To boil it down to its simplest form, think of your debt as an investment and the interest rate as a rate of return. Compare your debt interest rates to the expected rate of return on your other investment opportunities, and you’ll have a good starting point. If your student loan is locked in at 5% over 10 years and the expected return in your 401(k) is 8% over that time period, all else being equal, the 401(k) is a more attractive place to put your money. And remember, an employer match on your 401(k) contribution is an immediate 100% return, and you just can’t beat that. Do whatever is necessary to get your match as long as you’re not missing minimum payments on your debt.

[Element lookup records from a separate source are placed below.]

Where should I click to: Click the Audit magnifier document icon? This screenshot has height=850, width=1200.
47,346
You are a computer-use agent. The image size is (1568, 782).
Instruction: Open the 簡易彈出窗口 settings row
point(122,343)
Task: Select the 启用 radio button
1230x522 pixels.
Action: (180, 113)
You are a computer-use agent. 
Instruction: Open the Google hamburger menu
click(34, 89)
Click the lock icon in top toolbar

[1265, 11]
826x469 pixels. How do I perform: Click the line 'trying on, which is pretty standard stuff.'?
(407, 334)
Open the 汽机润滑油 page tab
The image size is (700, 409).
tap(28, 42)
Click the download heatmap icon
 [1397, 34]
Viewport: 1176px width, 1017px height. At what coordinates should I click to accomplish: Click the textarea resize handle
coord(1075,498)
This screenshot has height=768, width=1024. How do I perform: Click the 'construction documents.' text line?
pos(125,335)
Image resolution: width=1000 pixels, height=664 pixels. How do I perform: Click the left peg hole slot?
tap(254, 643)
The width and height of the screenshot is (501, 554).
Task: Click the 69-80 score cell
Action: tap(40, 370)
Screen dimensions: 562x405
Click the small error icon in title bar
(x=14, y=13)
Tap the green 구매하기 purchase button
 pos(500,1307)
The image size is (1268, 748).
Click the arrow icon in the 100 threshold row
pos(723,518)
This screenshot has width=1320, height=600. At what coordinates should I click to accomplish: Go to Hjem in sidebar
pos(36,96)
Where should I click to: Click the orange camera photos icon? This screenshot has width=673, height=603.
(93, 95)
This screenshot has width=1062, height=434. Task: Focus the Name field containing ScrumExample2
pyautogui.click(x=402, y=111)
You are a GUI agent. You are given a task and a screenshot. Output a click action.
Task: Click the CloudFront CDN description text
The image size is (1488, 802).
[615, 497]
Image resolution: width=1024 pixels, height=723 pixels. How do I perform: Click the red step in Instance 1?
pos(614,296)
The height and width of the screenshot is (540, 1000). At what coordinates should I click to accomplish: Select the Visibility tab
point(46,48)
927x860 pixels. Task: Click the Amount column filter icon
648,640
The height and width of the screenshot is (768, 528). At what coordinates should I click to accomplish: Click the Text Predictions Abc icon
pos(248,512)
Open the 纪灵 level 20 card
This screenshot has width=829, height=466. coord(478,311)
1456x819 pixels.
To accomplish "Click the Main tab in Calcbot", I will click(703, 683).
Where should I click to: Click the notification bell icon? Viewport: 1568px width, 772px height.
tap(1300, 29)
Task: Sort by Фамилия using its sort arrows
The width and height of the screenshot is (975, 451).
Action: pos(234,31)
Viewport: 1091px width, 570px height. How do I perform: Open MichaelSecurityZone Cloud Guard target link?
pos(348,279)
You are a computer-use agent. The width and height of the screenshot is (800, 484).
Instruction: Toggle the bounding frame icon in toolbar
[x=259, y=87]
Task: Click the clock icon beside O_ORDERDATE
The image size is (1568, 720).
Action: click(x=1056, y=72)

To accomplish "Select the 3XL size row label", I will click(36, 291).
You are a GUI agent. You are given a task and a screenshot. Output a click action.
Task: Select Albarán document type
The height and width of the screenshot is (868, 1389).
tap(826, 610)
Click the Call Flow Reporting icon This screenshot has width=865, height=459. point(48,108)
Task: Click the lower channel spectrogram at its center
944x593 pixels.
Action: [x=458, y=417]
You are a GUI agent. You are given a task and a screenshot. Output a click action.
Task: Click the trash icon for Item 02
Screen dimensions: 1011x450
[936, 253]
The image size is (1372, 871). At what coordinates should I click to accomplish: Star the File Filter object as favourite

Some interest expense is tax-deductible, making holding the debt more attractive if you itemize deductions. Examples of this are primary home mortgage interest (to the extent interest expense is greater than your standard deduction) and, depending on income level, student loan interest. Compare the benefit of this tax deduction to an investment’s expected rate of return by converting the debt interest rate to a tax-deductible equivalent yield. To do this, multiply your debt interest rate by 1 minus your marginal tax rate. For example, if your student loan interest rate is 5% and your marginal tax rate is 22%, multiply 5% times 78% to get 3.9%. Therefore, 3.9% is essentially what you’re paying in interest due to the tax savings from the debt. Compare this to your 8% return opportunity, and the prospects for investing are even sweeter.

A variable interest rate can complicate the analysis. Consider whether your rate is scheduled to go up in predictable increments. If so, you can look at your interest schedule, determine at what point in the future it no longer makes sense to have that debt and then plan accordingly. If your debt interest varies based on market factors, such as the prime rate, all other factors being equal, consider paying this debt off quickly in a rising interest rate environment and more slowly in a declining interest rate environment.

Having too much debt can be risky. If your debt level is to the point that an unexpected curveball will make it all come tumbling down, you should prioritize getting your debt to a more manageable level. However, don’t make the mistake of putting critical retirement savings on hold for the sake of blindly paying down debt. Younger investors have the luxury of time and can generally withstand more investment risk. Investment risk usually leads to higher returns over the long-term, and higher returns lead to a more comfortable — and possibly earlier — retirement.